I’ve been watching the new series of Junior Doctors, which has been on BBC 3 for the last month and this year is set in the Royal Liverpool. It’s a very surreal thing to watch – not like during Series 1, when I was a fourth year medical student and being a proper doctor was just far enough away that this was all a bit exciting, and, besides, that was in the hospitals that I had grown up around; and not at all like Series 2, which aired right through written finals and less than five months away from graduation and, well, I never worked up the nerve to actually watch it. Series 3 shows five doctors who started working on the same day that I did, and now I have these memories that run almost in parallel to the things I’m watching on TV. I find myself having flashbacks to things like wanting to vomit the whole way to work on my first day and trying not to giggle the first time I had to tell someone I was a doctor.
And so when Emily talked a few weeks ago about the death of one of her patients, I remembered being that doctor and that the first time I agreed it was time to stop was the single most heartbreaking thing I’ve done in the last six months.
It was a weekend, I think. Perhaps. The days all merge together in the end until one day you look up and it’s February. I had never attended an arrest before. Not really. I had been to never-mind-patient-just-fainted arrests and patient-drank-coffee-while-having-five-second-runs-of-asystole arrests and oops-thought-that-was-the-light-switch emergency buzzers. I had one day when the arrest pager went off five times and none of them were an arrest. I had done all of the adrenaline-racing pager-going-off-on-the-loo pounding-up-three-flights-of-stairs-in-dress-shoes… and then I had turned around and walked back down the stairs and back to my day job. It was a joyous state of affairs, but one that could hardly last forever.
On that day, I was drinking coffee and writing a discharge letter when my pager started in with rapid sequence of bleeps that mean “on your marks” and the fuzzy hiss of static that means “get set”. And, on that day, when I arrived on the ward with the rest of the team, I didn’t arrive to never-mind-patient-just-fainted or to oops-thought-that-was-the-light-switch. I arrived in Beirut.
I remember wondering what the other patients in the bay must have been thinking.
The noise hit me like a brick wall, muted through the pounding of my own blood in my ears.
For a split second, the only thought I had was, “Shit, this is for real.”
And then I waded in.
In the chaos around about, there were people putting up fluids and trying to get a better venflon in and looking for somewhere to take a blood gas and getting out the emergency drug box and leafing through medical notes. I think I ended up taking control of the airway.
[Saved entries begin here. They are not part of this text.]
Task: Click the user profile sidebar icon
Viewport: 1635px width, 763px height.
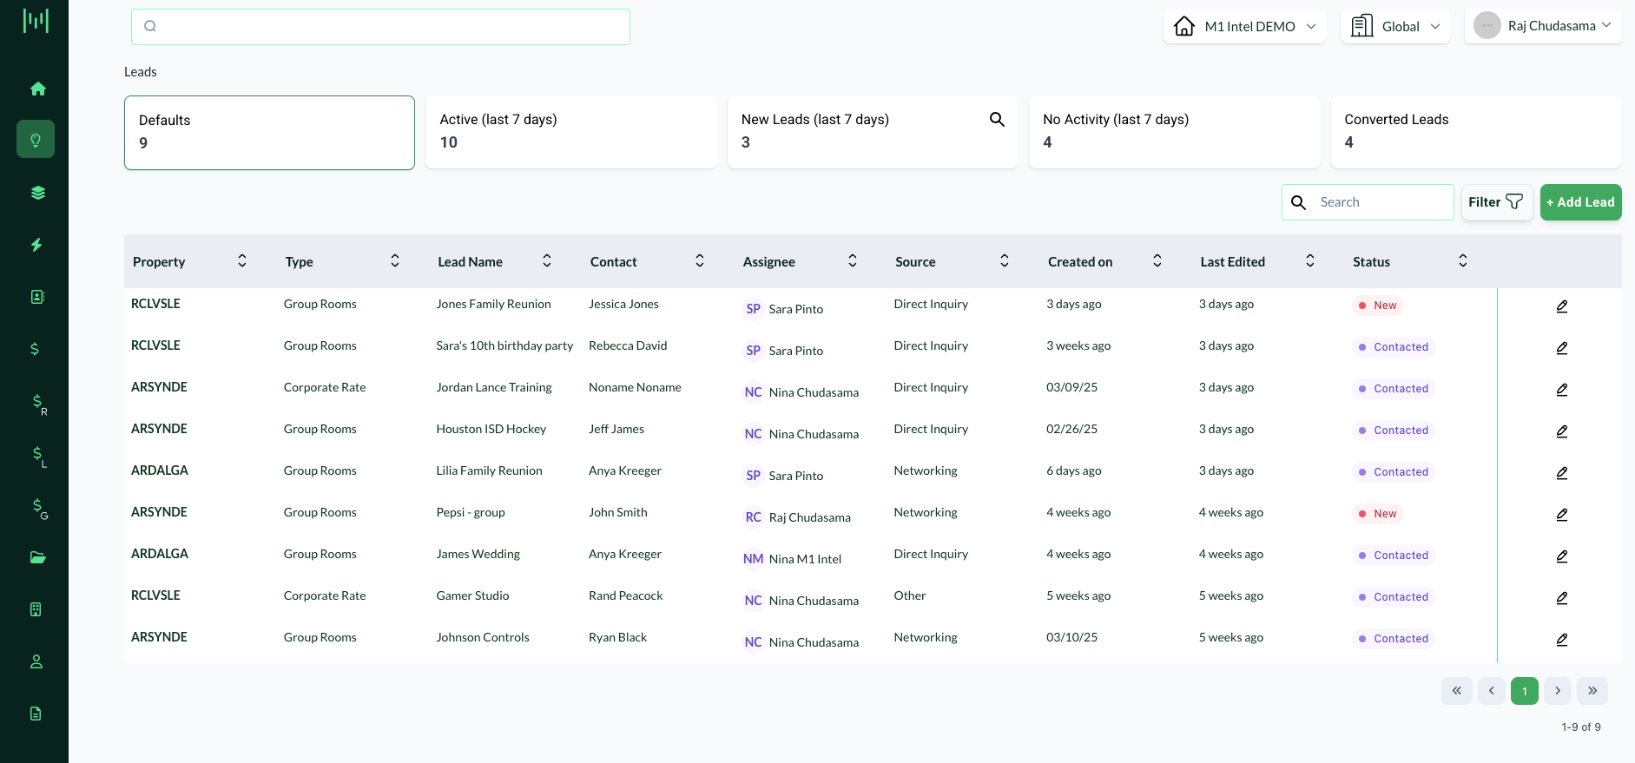Action: pyautogui.click(x=36, y=661)
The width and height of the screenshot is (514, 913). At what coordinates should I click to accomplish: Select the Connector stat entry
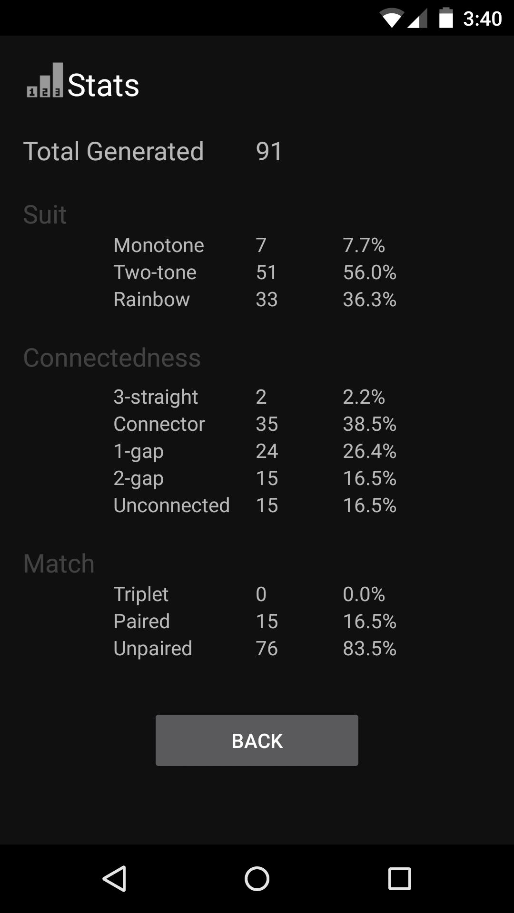(159, 423)
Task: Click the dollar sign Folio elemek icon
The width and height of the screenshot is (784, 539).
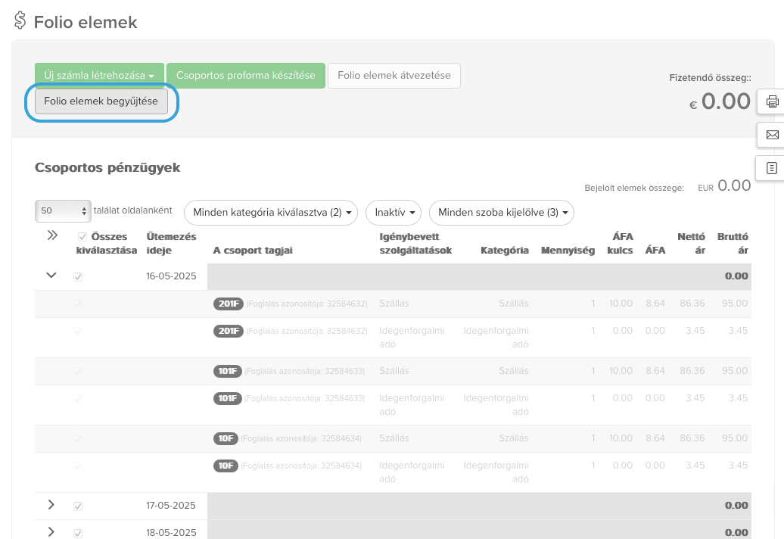Action: click(20, 21)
He was a patient who I hadn’t known before. I don’t know why he was in hospital or what had happened to take him to that point. I think he was pre-op, or post-op, maybe, but I don’t know for what and I might even have just assumed that because of the ward he was on. I don’t know his name. I could describe him, perfectly, what his face was like in that moment, but he didn’t look like that before I met him and I don’t think he would have wanted people to remember him the way I do.
They asked if I could take over CPR. I nodded. It isn’t like the training. It’s a million miles away from the air conditioned room and the mannekin and Nellie The Elephant. My stethoscope and ID lanyard were on the floor, thrown there when they had started to get in the way. I thought, with my lungs burning (“watch it, Beth, there’s a sharp coming out near your leg”) and heart racing (“third round of adrenaline in”) and muscles screaming (“has the gas come back yet?”) and sweat starting to roll down my neck (“still in asystole, continue CPR”), that if this was it for him, this would be a horrible way to die, so please, I thought, please don’t, wake up and just stop being dead, stop it now. It doesn’t get more personal than this. “We aren’t letting you die,” I heard someone mutter. “You aren’t dying, not today. Don’t you dare.”
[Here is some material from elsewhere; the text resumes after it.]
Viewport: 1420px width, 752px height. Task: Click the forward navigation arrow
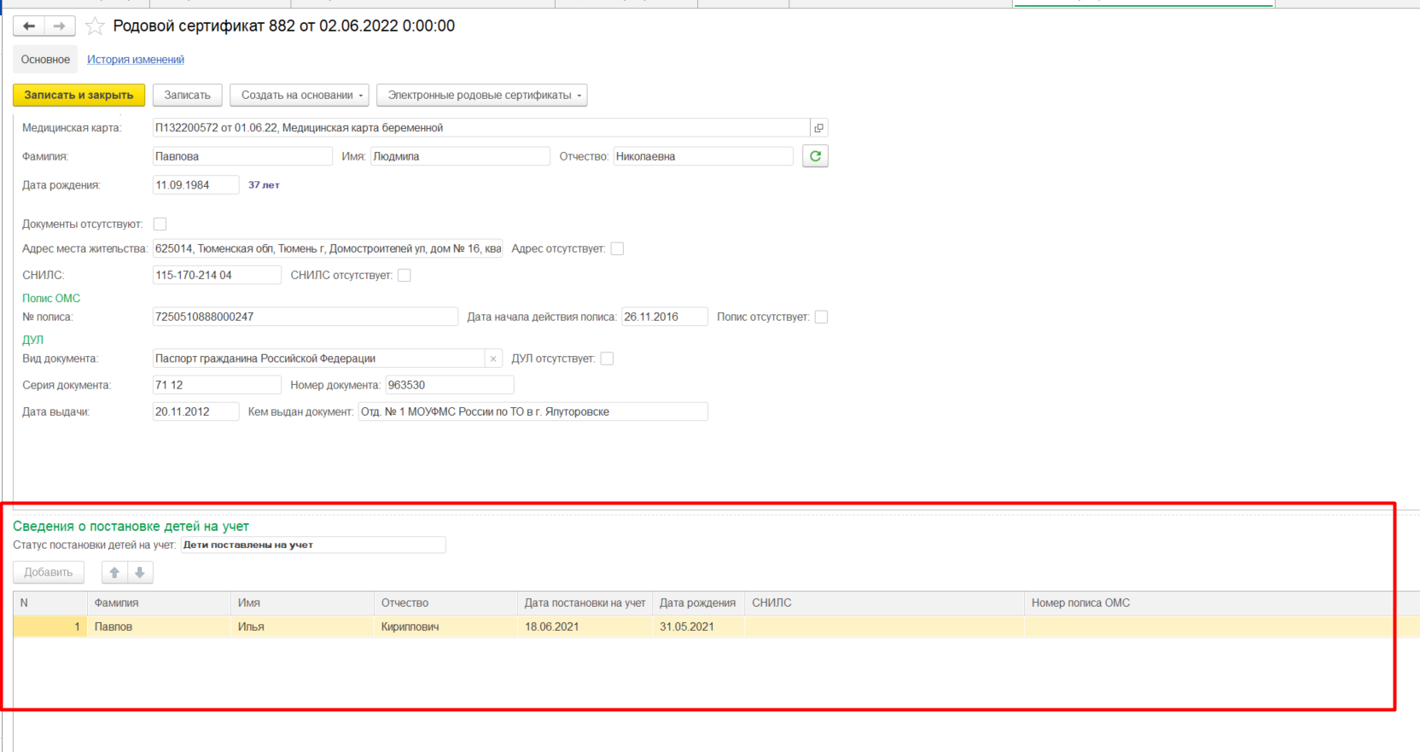pos(59,26)
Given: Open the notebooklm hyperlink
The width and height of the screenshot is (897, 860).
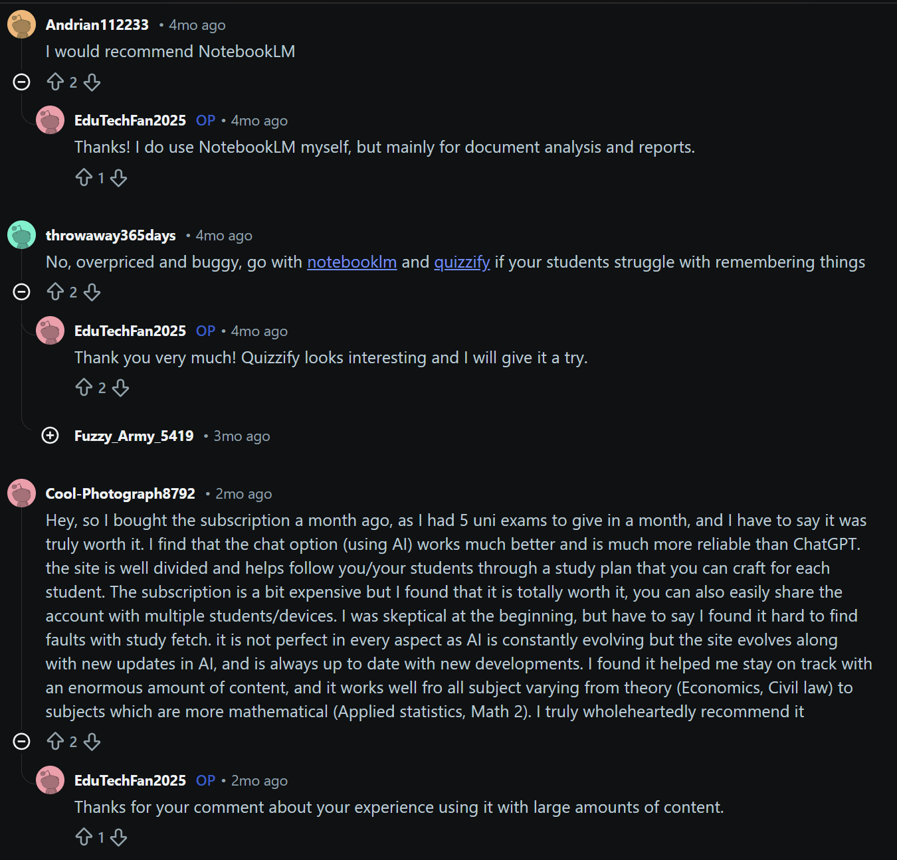Looking at the screenshot, I should (351, 262).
It felt as if we were there for hours and at the same time for no time at all.
And then the noise stops. At the beginning of an arrest, there are bloods to be taken and access to be got and drugs to be given and things to be found out and problems to be fixed. Later, all of the things that can be done have been and all of the things that can be fixed are being and the only noises left are the quiet occasional hiss of the ventilator bag deflating and the odd grunt from the person doing CPR.
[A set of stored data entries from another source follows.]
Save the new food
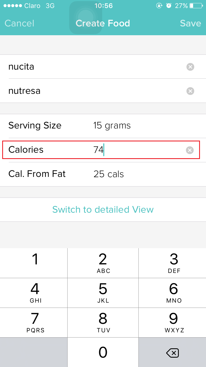The height and width of the screenshot is (367, 206). tap(190, 23)

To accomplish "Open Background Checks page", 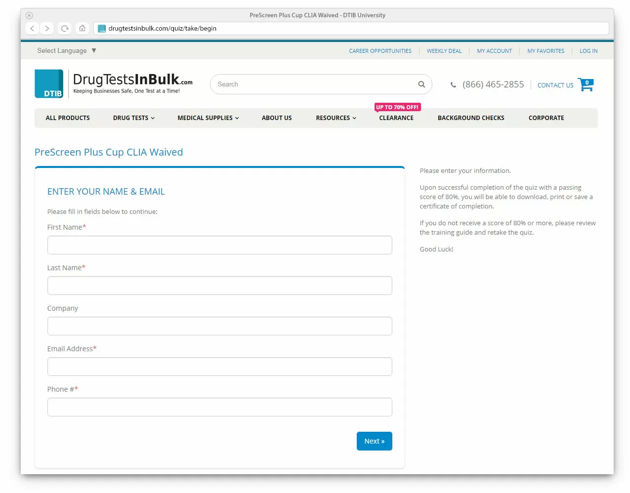I will 471,118.
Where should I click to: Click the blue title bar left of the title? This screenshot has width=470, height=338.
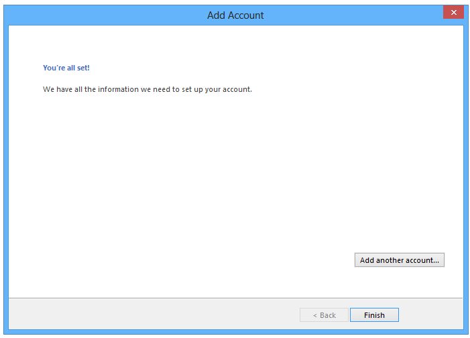point(101,15)
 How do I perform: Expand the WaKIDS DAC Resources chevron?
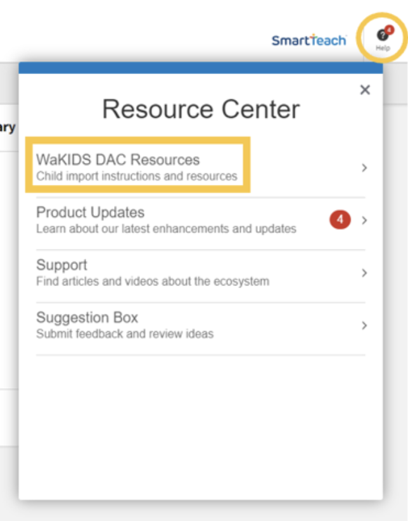(x=364, y=168)

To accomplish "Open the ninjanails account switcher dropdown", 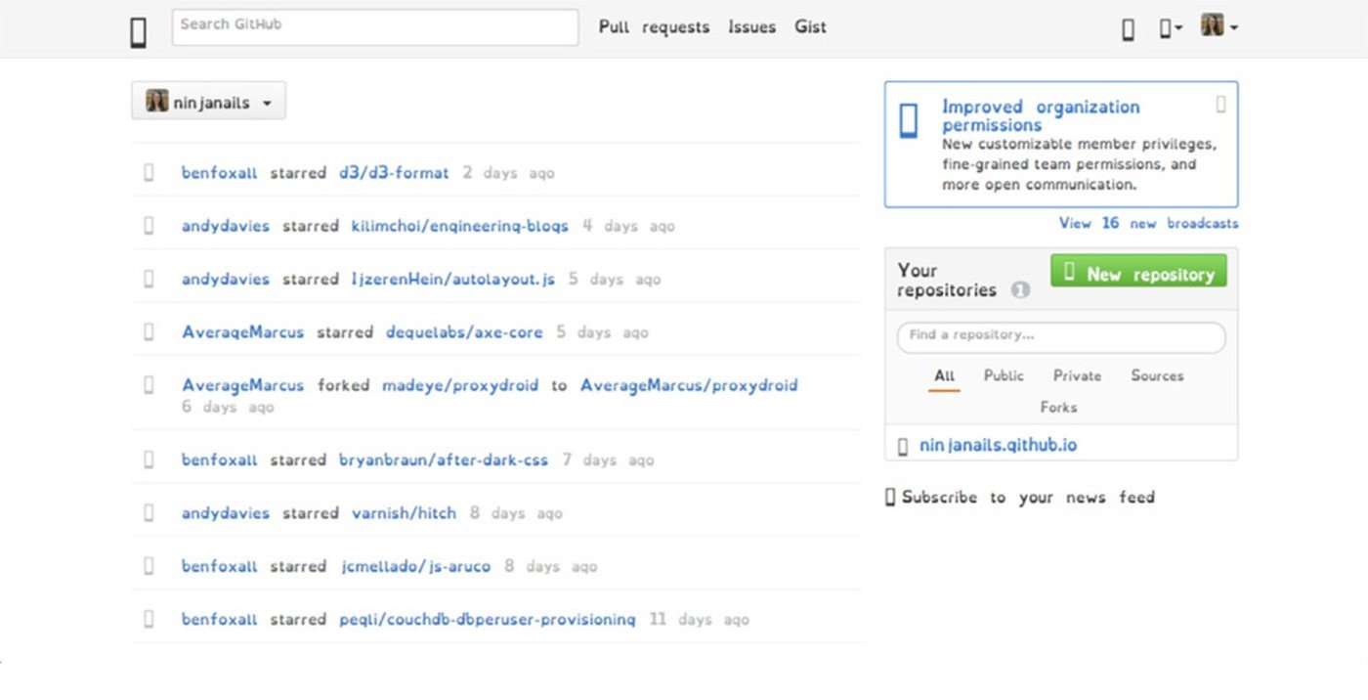I will pos(208,102).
The consultant took a breath in. “I think going on now won’t make any difference,” he said. “I think we’ve done everything that we can. Does everyone agree that we should stop? Does anyone object?”
We had done everything that we could. We had.
“Thank you,” he said.
Afterwards, I had picked up my stethoscope and ID from where they had landed and I had walked back down the stairs and was going back to my department to somehow get on with the rest of the day. The living don’t go away just because the dead are dead. On the way, the colleague I was walking with offered me a hug that I fell into, crying like I had managed not to upstairs, and I have seen some awful things in the six months that I’ve been doing this job and in the two years before that, but being in that room, with that man and on that day and at that time, that is the thing that I will never ever forget.